The exercise:
Extract the rows from the one containing "The height and" through the end of the rows, both included, and repeat them word for word without the pictures.
+-------+
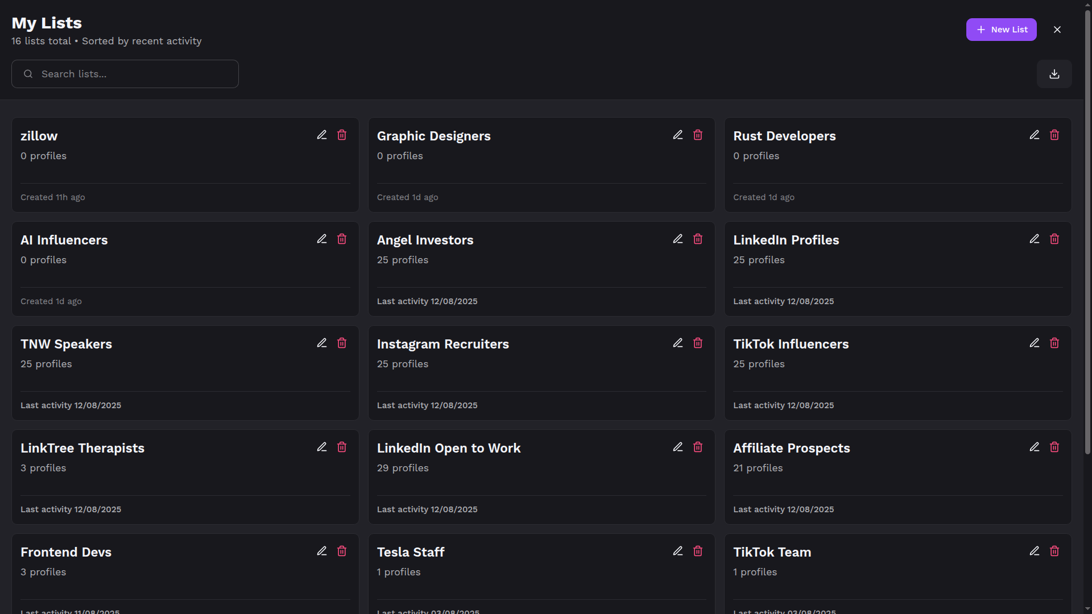Image resolution: width=1092 pixels, height=614 pixels.
Task: Click the vertical scrollbar on right
Action: coord(1087,227)
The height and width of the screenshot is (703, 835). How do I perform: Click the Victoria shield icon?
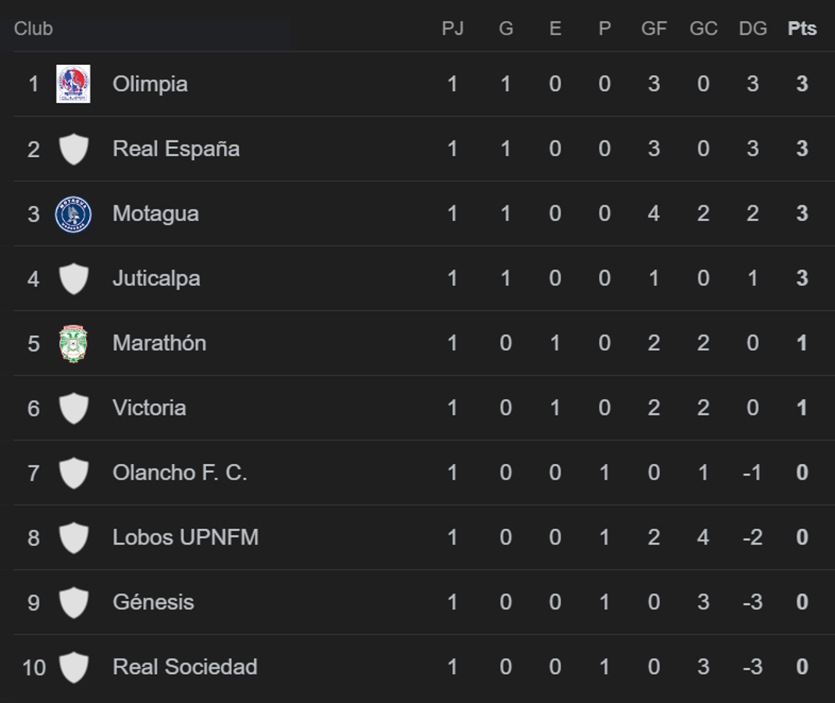[x=74, y=408]
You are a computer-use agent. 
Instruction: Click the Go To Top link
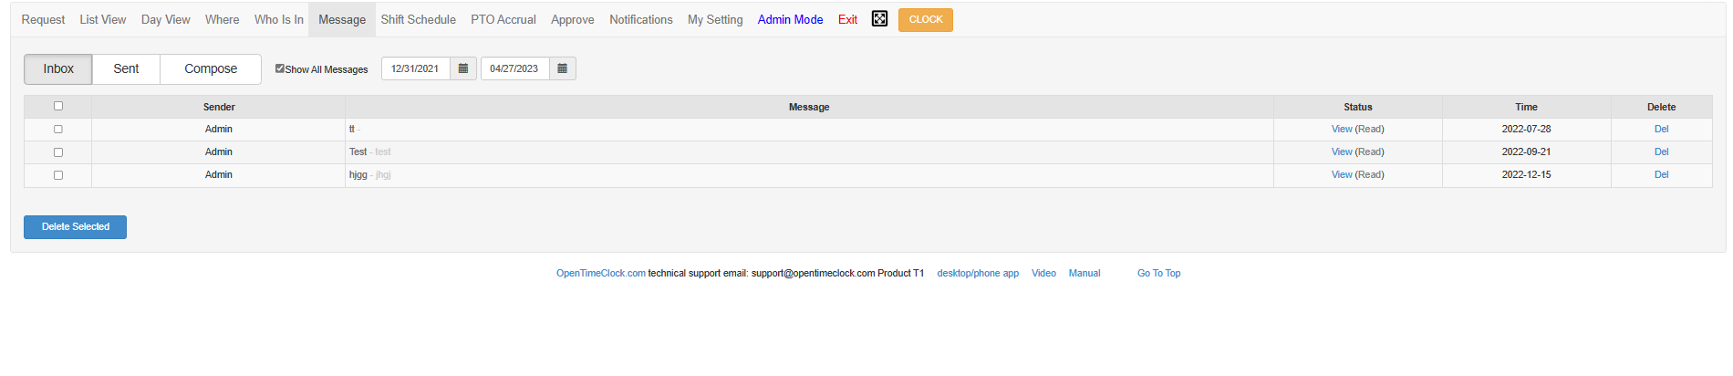[x=1158, y=273]
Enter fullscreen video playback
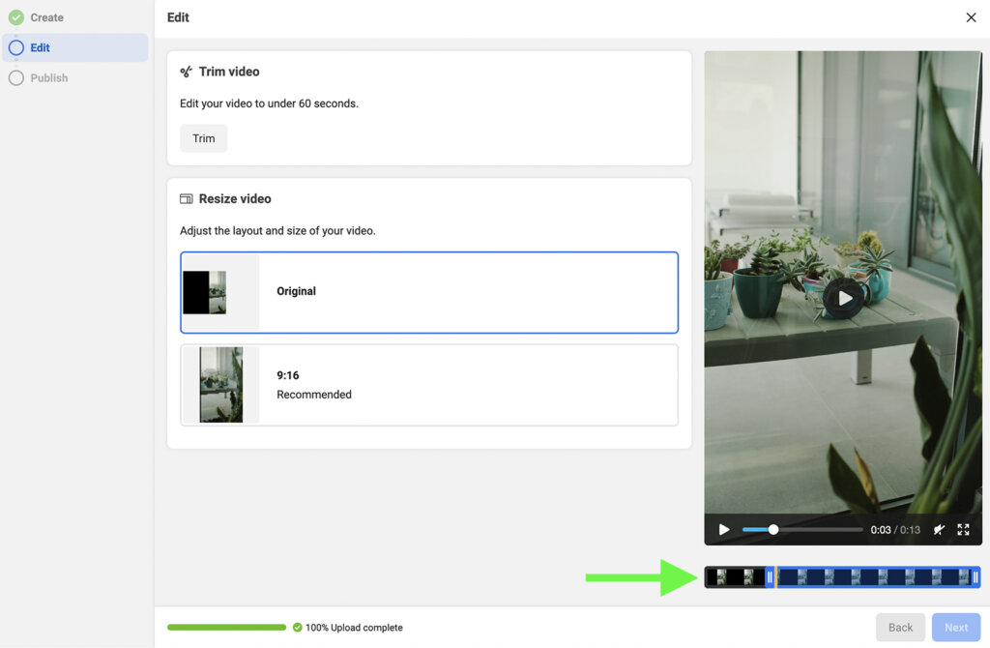The image size is (990, 648). click(963, 529)
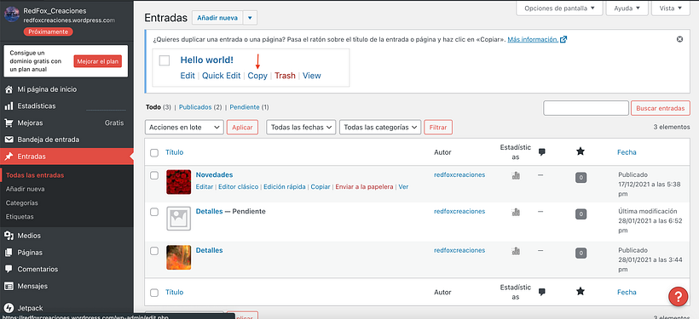Click the comments bubble column header icon

541,152
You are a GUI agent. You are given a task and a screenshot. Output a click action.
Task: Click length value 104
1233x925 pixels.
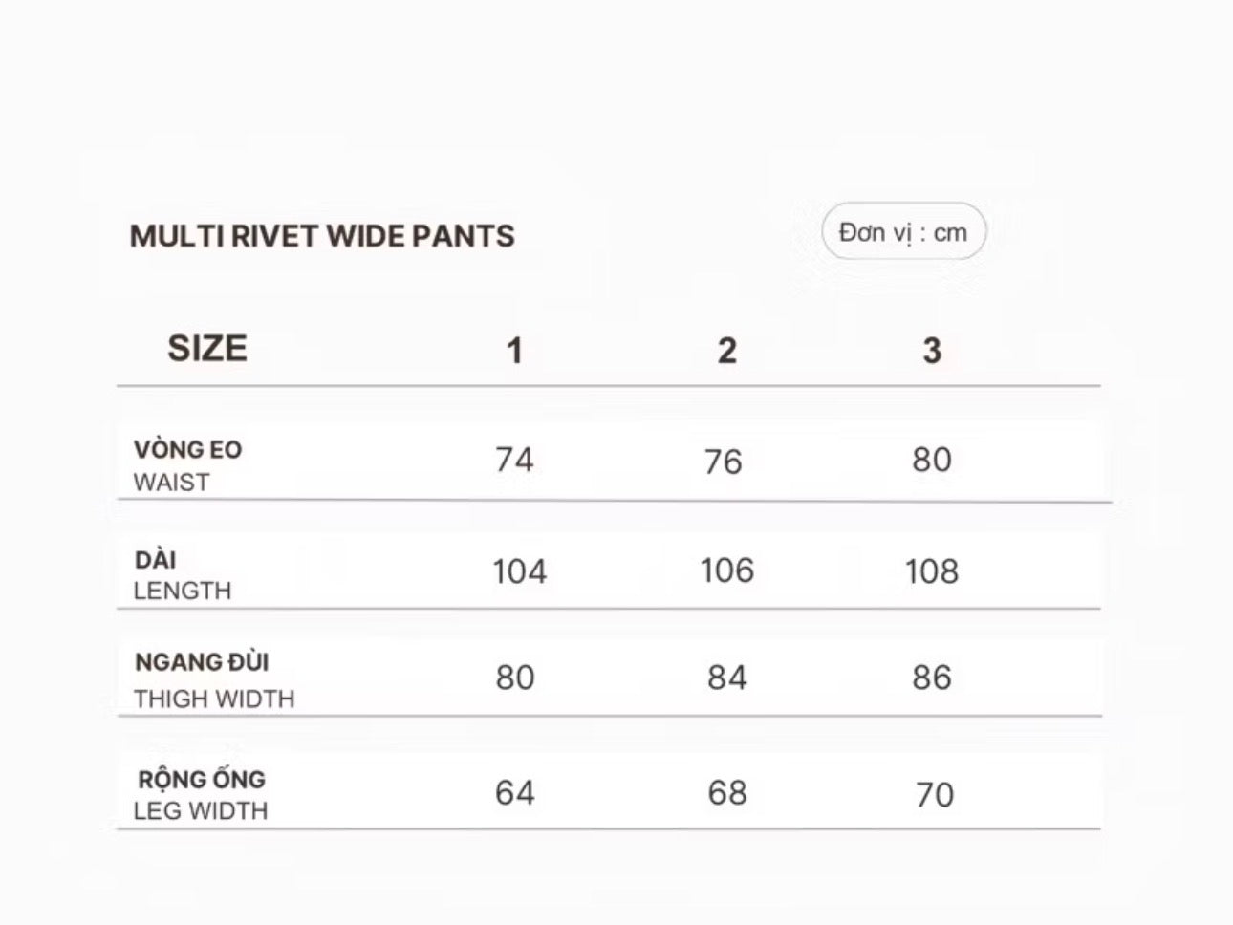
+-------+
Task result:
The height and width of the screenshot is (703, 835). How do I perform: Click the Victoria shield icon?
[x=74, y=408]
You are a computer-use agent. 
Instruction: Click the Go To Top link
[x=1158, y=273]
Enter fullscreen video playback
The image size is (990, 648). click(963, 529)
Click the comments bubble column header icon

541,152
You are a GUI agent. You are given a task and a screenshot. Output a click action.
Task: Click length value 104
1233x925 pixels.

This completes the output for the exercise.